Suriye savaşı başladığında cumhurbaşkanı namaz kılmaya gideceğim diyerek o savaşı harladı. Gün geldi bu cihatçı unsurlar Türkiye’nin sınırına gelmeye başladı, namlu Türkiye’ye yöneldi. Bedelini Türkiye ödüyor.
-AKP’nin derinleşmesine neden olduğu iç savaş bizi cihatçı tehlikeyle baş başa bıraktı. Cihatçılar büyük ihtimalle kaçış noktası bulacaklardır, umalım ki bu Türkiye olmasın. Türkiye kendi tarihinin en kötü 6-7 senesi yaşamış oldu Suriye’de.

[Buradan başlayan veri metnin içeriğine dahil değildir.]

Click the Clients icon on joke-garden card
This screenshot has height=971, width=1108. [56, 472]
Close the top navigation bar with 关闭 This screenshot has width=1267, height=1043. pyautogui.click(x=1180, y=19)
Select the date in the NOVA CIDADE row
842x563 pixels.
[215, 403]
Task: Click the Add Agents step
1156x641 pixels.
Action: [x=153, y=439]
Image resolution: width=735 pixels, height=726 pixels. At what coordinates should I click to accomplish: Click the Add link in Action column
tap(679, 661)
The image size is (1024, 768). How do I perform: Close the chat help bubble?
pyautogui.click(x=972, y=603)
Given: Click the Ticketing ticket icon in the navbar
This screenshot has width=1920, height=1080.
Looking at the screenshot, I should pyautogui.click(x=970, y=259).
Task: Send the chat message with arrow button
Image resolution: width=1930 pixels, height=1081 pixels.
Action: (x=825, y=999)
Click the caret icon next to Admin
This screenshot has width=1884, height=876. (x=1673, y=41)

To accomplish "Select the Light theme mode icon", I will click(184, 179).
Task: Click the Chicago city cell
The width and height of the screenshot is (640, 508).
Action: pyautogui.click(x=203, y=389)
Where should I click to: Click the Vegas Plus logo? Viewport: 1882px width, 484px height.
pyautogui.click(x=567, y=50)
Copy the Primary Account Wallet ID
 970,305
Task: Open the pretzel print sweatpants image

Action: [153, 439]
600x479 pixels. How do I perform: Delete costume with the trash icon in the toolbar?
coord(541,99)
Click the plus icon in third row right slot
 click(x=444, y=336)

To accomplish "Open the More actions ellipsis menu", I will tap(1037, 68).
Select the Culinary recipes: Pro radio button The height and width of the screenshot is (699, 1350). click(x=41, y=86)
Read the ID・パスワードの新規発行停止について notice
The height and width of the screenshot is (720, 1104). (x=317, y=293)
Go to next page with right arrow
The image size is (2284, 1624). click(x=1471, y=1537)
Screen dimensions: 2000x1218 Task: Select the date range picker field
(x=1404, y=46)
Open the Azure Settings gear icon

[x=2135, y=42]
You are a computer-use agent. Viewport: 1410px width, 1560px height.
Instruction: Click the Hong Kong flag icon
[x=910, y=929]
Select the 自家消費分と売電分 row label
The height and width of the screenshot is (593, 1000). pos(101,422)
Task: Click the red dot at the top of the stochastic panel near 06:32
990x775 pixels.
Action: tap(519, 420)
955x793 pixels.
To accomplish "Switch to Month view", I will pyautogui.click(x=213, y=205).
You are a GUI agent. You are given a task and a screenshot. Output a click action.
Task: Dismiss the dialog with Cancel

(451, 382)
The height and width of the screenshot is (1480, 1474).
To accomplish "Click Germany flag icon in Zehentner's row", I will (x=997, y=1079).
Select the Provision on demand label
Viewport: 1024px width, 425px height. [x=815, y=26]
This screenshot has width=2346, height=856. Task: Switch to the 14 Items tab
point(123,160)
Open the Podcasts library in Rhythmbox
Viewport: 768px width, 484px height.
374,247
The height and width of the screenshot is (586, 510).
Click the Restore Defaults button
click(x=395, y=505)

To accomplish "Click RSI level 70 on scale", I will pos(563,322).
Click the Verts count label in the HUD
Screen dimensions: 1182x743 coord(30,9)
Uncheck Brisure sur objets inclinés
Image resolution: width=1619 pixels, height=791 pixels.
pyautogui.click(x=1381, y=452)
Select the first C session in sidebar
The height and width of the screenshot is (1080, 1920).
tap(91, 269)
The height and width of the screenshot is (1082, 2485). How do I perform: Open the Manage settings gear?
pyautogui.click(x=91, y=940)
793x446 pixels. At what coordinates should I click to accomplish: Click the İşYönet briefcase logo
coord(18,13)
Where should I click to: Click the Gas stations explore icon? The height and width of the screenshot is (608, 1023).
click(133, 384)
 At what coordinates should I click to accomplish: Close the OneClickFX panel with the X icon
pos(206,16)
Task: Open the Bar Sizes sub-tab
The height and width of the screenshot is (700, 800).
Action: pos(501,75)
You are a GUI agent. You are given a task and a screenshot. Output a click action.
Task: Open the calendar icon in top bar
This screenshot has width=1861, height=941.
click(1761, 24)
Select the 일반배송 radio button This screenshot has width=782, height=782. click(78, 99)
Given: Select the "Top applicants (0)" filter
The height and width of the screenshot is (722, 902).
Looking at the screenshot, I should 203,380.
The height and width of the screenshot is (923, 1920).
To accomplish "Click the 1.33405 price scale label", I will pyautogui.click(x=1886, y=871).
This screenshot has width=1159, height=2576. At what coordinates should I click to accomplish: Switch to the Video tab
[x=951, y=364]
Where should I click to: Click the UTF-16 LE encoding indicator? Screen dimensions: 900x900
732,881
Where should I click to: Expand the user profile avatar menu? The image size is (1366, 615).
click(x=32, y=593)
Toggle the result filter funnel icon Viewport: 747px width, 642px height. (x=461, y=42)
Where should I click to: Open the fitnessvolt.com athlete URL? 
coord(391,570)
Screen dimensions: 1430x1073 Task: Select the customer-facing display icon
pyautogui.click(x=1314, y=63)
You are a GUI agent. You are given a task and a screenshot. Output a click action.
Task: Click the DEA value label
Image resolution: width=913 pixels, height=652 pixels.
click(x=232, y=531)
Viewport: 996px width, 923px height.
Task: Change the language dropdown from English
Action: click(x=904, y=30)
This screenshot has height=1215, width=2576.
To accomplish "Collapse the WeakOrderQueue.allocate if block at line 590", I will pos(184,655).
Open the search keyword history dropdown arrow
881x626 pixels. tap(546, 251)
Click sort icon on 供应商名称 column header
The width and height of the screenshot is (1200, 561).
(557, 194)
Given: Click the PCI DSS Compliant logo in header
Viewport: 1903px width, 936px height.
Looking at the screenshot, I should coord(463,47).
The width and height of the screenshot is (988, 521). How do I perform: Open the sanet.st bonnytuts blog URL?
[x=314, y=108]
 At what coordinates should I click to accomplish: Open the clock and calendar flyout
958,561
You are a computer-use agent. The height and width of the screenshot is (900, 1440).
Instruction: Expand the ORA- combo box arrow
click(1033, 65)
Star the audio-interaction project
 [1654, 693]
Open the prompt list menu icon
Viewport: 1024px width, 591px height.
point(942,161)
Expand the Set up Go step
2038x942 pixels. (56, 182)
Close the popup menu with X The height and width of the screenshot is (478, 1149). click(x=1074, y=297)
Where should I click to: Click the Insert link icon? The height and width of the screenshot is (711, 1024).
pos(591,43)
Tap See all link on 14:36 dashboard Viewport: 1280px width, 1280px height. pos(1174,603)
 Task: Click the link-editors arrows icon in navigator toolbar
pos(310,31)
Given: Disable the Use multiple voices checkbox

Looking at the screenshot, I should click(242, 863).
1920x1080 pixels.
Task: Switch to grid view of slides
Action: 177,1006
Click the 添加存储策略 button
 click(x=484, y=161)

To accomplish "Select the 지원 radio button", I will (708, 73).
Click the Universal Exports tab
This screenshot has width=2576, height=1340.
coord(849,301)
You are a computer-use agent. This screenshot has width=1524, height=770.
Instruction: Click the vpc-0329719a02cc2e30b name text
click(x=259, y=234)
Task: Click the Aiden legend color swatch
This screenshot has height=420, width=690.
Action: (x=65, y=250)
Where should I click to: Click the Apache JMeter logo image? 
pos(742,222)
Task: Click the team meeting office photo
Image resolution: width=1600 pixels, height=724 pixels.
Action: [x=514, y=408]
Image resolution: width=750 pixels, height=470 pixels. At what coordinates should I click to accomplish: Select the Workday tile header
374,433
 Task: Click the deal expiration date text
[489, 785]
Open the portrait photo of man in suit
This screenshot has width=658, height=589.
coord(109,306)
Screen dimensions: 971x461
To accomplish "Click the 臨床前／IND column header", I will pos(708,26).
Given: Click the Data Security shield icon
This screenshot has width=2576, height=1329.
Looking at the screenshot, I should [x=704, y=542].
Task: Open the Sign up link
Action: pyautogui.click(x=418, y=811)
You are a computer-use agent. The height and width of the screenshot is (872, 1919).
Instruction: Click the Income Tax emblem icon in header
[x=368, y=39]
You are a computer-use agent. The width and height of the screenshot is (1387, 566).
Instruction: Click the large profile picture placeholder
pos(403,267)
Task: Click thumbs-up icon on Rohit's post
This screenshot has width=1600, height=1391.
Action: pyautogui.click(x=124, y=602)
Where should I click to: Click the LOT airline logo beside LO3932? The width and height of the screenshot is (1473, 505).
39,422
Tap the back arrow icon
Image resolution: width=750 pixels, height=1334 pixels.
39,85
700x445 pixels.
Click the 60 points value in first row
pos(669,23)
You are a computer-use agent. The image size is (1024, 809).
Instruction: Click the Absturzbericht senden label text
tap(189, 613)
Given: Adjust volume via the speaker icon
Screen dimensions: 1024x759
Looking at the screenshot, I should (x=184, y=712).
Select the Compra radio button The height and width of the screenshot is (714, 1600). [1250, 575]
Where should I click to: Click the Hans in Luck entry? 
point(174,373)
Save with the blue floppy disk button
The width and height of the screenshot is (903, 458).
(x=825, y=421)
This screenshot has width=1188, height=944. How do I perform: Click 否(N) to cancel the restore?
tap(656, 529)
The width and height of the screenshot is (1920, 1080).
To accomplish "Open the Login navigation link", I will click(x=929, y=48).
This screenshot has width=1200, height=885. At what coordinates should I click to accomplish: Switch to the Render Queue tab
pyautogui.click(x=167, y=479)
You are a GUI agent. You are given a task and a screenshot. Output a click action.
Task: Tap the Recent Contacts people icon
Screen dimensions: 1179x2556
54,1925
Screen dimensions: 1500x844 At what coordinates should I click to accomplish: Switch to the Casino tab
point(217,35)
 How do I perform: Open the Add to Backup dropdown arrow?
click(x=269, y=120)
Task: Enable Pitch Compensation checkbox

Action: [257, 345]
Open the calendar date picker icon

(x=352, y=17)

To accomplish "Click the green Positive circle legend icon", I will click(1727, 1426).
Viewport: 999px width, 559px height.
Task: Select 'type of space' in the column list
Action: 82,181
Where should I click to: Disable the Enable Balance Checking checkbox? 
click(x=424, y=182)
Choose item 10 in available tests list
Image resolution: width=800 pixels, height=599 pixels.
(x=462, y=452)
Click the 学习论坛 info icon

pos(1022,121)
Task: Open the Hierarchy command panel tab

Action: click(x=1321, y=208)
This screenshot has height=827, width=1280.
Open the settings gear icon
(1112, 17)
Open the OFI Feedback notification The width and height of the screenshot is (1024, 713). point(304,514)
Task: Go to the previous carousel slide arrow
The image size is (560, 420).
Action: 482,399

Irak da Suriye’ye benzer süreç yaşadı. Bir sürü paramiliter grup ortaya çıktı. Eski devlet yapıları demokratiktir insancıldır, demek değil bu. Bunlar bahane edilerek yapılan müdahaleler yanlıştır. ABD postalının girdiği yerden kan fışkırıyor. Venezuela’da yaşanan da bu. Bu meselelerin çözümünü ülkenin egemenlik sahasına bırakmak lazım. Biz de demokrasi mücadele veriyoruz ama Almanya, ABD gelsin demeyiz, karşıyız. AKP’den daha fazla karşıyız.
-Seçim demokrasi açısından olmazsa olmaz. Ama demokrasiyi demokrasi yapan bir tek seçim değil. Yurttaşların karşısına seçimler sunuyorsunuz, seçim hakkını kullanabilmek için doğru bilgiye ulaşmamız lazım. Medya özgürlüğünün, ifade ve düşünce özgürlüğünün sekteye uğradığı yerde demokrasi sağlıklı olmuyor. Türkiye 2019’a sağlıklı bir ortamda girmiyor. Kırılmaya müsait fay hatları var.
AKP 2019’a güçlü gitmeyecektir. CHP’nin, HDP’nin ne yapacağı önemli. Aday parlamenter sistemin inşasında net tavır alacaktır
Referandumunda hile yapılmasa Türkiye tek adam yönetimiyle yüzleşmeyecekti.
Muhalefetin köşe taşlarını belirlemesi sistemi demokratik, çoğulcu yapmak için adayımızı belirleyeceğiz, demesi lazım. CHP’nin, HDP’nin, Haziran Hareketinin, toplumsal muhalefetin bir arada hareket etmesi lazım.”